For the owner of a lost cat, the trauma of not knowing what has happened to the cat can be immense – for some people their cat is the only living being who shares their life and the “not knowing” can be as intense as grief for a lost family member.
Many cats return after a short period of time, having been locked in a local building or having managed to find their way home. But some cats do require help from their owners to enable them to find their way home.
There are lots of things that owners can do – many are easy but some involve a degree of dedication on the part of the owner.
Posters and leaflets are a great way to get your lost cat into the mind of locals who may have seen it. Be careful not to fly-post but you can put posters in shops and Post Offices and of course many vets and pet shops and other animal institutions may offer to display a poster for you.
For that reason, it is a good idea to take several clear photos of your cat from all angles, particularly if it has distinguishing features which will easily identify it.
You should also hang unwashed socks and bedsheets on your line – they will smell of your home and its occupants (don’t worry, the neighbours won’t know they’re unwashed!). This is particularly good if your cat is unused to going outside, as the scent will be clear to the cat and will help direct it home.

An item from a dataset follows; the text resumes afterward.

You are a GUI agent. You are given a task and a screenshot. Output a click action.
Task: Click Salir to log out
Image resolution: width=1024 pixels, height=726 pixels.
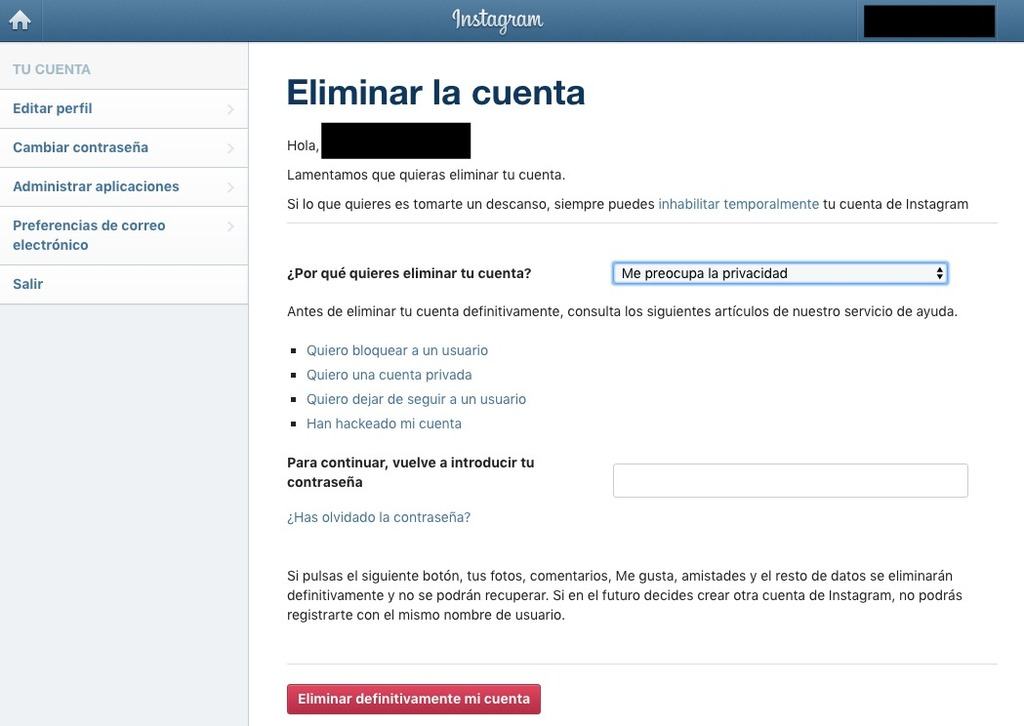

The best time to look for a missing cat is dawn or dusk, and you should walk quietly away from your house and then walk slowly back calling and maybe shaking a box of biscuits. If you call your cat on the way out, you risk inadvertently driving it further from home.
One of the sentences we dread hearing is “she’s old, she’s probably gone off to die …” Believe us, cats really don’t do this! They may be getting a bit deaf or senile and wander off for a nap and then forget where home is, but they won’t have an intention to go off to die. It really is an old wives’ tale.
Last summer we re-homed the lovely Mischief, a geriatric black and white lad. He settled in well but after a few months we received a call from his owner to let us know he was missing. His new owner uttered the dreaded sentence and we had to persuade her that he was probably not dead, but lost. Luckily she took our advice and went off to look for him, finding him a couple of days later at the other end of the village, sitting in a garden and looking extremely bewildered. Back home he soon settled and several months later is still going strong.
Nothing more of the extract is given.